The words “rain forest” often conjure images of hot South American jungles, but there are temperate rain forests, as well. Though the two have several things in common besides a great deal of rain, they are almost opposite in climate. Tropical rain forests are found on four continents, with different life being found in each. While species vary, all rain forests are populated by evergreen plants, insects, amphibians, birds and small mammals.
Temperate Rain Forests
Located primarily in the Pacific Northwest, these forests have cool temperatures due to higher elevations and proximity to the ocean. The temperatures range from freezing in winter to about 80 degrees Fahrenheit in the summer, which results in a very slow decay time and a preponderance of plants known as epiphytes. Epiphytes live on other plants rather than the ground; they’re mosses, lichens and some fungi. The other predominant plants in temperate rain forests are ferns and very large, very old trees (often hundreds or years old). When these fall, they become nutrient sources for epiphytes, new trees, fungi, insects and small mammals and amphibians; these are called nurse logs. The vast majority of the animals inhabiting temperate rain forests live on the ground.
Tropical Rain Forests
Found mostly in South America but present in Australia, Africa and Asia as well, tropical rain forests have lower elevations and lie near the equator, between the Tropics of Cancer and Capricorn. They are hot, with the average high temperature around 85 or 86 degrees; there is little variation in temperature, though it can get as low as 68 degrees Fahrenheit during cloudier, rainier periods. Due to the heat and large amounts of rain, the decay and growth rate in tropical rain forests is very high. Some epiphytes are present, including colorful leafy ones like bromeliads. A variety of trees ranging in size from giants to younger and smaller provide homes for the epiphytes and many vines, like the thick, woody lianas. Most tropical rain forest animals live in the canopy, which is the upper part of the trees.
Basic Food Chain
A food chain breaks down into three basic categories: producers, consumers and decomposers. Producers are plants, capable of producing their own food. Consumers are those creatures that cannot make their own food and eat other organisms. There are levels of consumers, with primary consumers being those who eat plants. Secondary consumers feed on primary consumers. Decayers cannot make their own food, but survive by breaking down dead or dying matter.

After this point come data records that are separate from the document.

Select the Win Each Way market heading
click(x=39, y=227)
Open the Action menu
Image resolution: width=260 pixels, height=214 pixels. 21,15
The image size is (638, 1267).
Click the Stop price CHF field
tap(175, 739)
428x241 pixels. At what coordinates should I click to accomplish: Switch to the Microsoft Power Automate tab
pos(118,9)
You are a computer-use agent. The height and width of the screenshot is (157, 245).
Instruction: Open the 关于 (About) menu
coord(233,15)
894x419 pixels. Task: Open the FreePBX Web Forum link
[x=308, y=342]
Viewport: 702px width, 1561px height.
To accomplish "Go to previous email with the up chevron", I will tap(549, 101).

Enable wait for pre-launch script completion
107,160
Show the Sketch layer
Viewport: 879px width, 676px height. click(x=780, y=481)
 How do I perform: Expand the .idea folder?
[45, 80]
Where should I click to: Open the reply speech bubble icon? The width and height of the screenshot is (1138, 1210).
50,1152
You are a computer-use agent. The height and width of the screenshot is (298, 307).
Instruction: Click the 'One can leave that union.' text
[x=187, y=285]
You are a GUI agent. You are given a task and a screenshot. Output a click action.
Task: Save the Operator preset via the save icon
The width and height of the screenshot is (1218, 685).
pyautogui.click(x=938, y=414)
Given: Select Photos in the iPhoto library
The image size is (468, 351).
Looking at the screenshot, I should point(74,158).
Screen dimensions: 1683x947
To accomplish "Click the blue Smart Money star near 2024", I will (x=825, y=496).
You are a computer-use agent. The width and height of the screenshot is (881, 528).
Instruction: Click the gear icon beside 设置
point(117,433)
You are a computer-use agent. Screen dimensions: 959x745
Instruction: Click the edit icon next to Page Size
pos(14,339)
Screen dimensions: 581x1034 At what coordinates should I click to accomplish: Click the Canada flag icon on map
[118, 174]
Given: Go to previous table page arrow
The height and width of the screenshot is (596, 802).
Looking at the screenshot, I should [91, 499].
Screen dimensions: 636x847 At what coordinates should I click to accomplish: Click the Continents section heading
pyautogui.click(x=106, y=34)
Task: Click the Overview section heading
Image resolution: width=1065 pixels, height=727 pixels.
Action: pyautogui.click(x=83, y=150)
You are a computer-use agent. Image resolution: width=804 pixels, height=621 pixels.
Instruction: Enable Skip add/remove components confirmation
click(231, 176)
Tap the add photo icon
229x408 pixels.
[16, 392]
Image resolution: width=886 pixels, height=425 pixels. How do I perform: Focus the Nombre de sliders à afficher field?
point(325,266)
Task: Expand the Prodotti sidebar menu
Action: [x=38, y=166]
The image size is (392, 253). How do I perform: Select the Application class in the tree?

Temperate Rain Forest Food Chain
Primary consumers: insects, slugs, snails, mice, voles, squirrels, chipmunks, birds, deer, elk.
Smaller secondary consumers: frogs, toads, salamanders, shrews, weasels, raccoons, insect-eating birds, owls, bats, opossums, marmots, rats and foxes. The cool temperatures of the temperate rain forests are not ideal for snakes and other reptiles, so they are rarely found there.
Larger secondary consumers: coyotes, wolves, bobcats, cougars and bears.
Tropical Rain Forest Food Chain
Since tropical rain forests are found on several continents, each has its own specific reptiles like snakes and lizards, amphibians such as frogs, small mammals like bats, squirrels, monkeys and birds.
Primary consumers: insects, bats, monkeys, rats, squirrels, birds, opossums. South American rain forests are home to sloths, howler monkeys, spider monkeys, piranha and poison arrow frogs. Australia hosts tree kangaroos, rat kangaroos, platypuses and sugar gliders. In Southeast Asia, rain forests have orangutans, gibbons and flying foxes. In West Africa, there are antelope, chimpanzees, gorillas and hippos.
Secondary consumers: bats, birds, snakes, lizards, monkeys. The top predators in South American rain forests include ocelots, jaguars and caimans; in Southeast Asia, they are tigers.